Support Questions

PentaReddy · ‎12-16-2016

aervits · ‎12-16-2016

it's easier to drop a table and recreate, delete from a table and truncate are not supported by API

set hcat.bin /usr/bin/hcat;
sql drop table if exists codes;
sql create table codes(code string, description string, total_emp int, salary int);
a = load 'sample_07' using org.apache.hive.hcatalog.pig.HCatLoader();
b = load 'sample_08' using org.apache.hive.hcatalog.pig.HCatLoader();
c = join b by code, a by code;d = foreach c generate $0 as code, $1 as description, $2 as total_emp, $3 as salary;
store d into 'codes' using org.apache.hive.hcatalog.pig.HCatStorer();

View solution in original post

PentaReddy · ‎12-18-2016

I think that's the only solution i think is the best at the moment using temporary table.
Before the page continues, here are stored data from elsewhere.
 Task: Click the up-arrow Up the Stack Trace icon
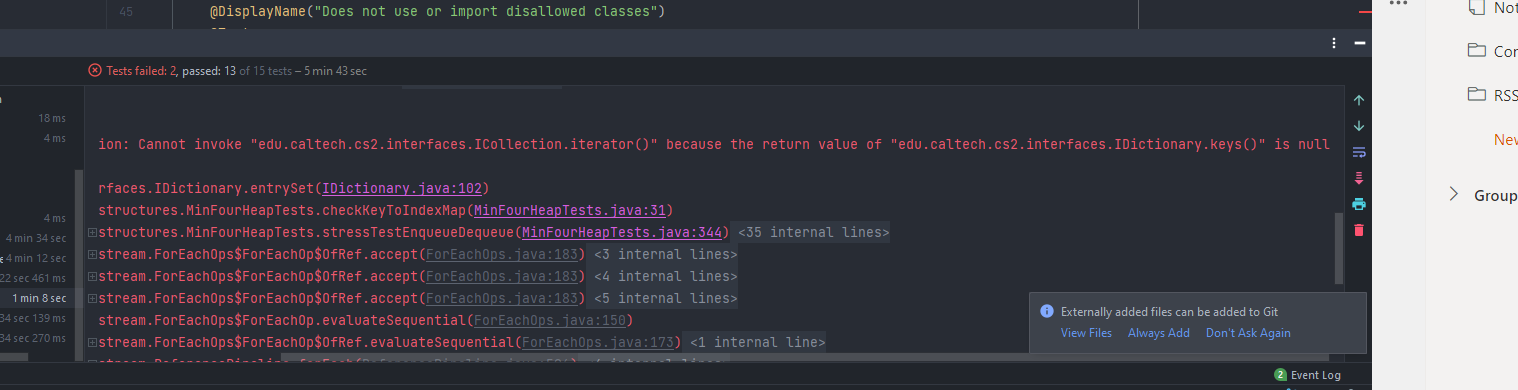tap(1358, 100)
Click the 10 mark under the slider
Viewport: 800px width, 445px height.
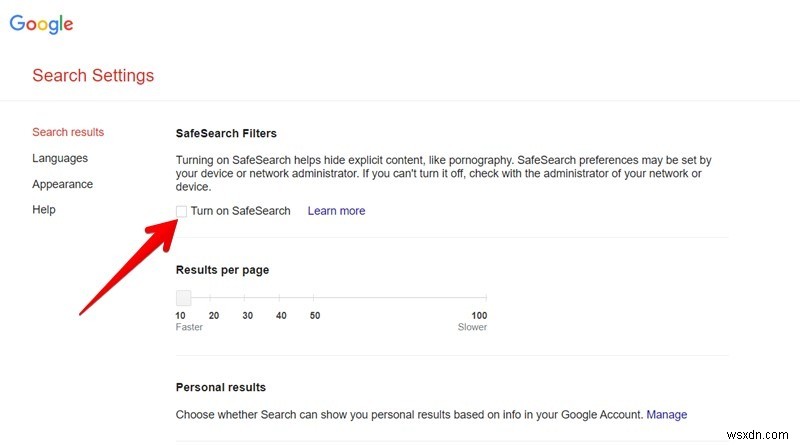181,316
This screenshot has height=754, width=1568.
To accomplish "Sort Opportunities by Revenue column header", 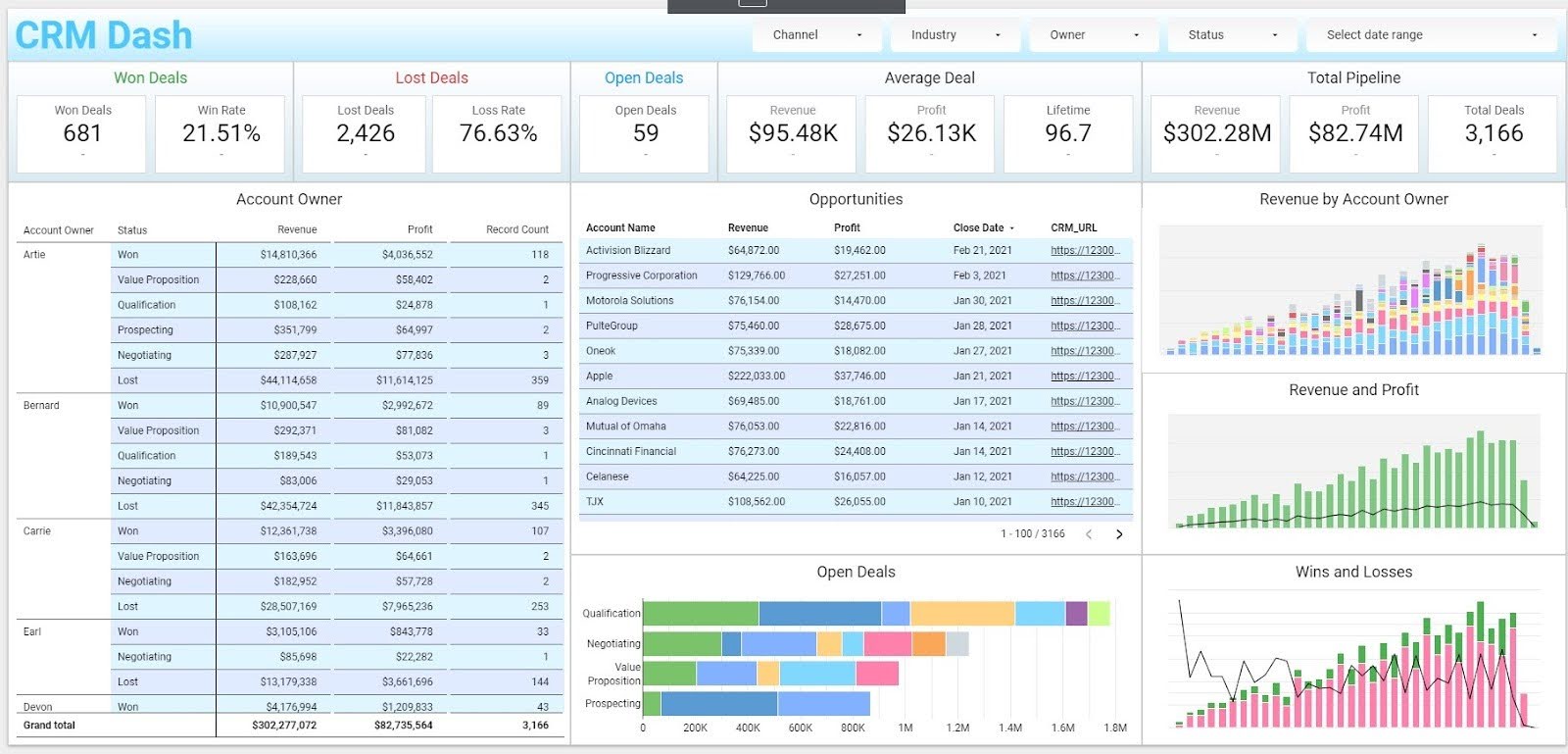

Does Overwrite exists in Pig? Like Hive Overwrite table data.

aervits · ‎12-18-2016

According to the wiki it exists but in our mutual tests, we were not able to fit your use case. Perhaps you'd like to open an enhancement Jira. I do like integration of Pig and HCatalog though I would argue instead of spending hours to figure it out, consider looking into Spark as it's under a heavy development and benefits from a wider community. If my workaround fits your needs, please consider accepting my answer as best.

PentaReddy · ‎12-19-2016

Yes, This is testing only and i am doing it out of my curiosity. Thanks you very much for your valuable responses.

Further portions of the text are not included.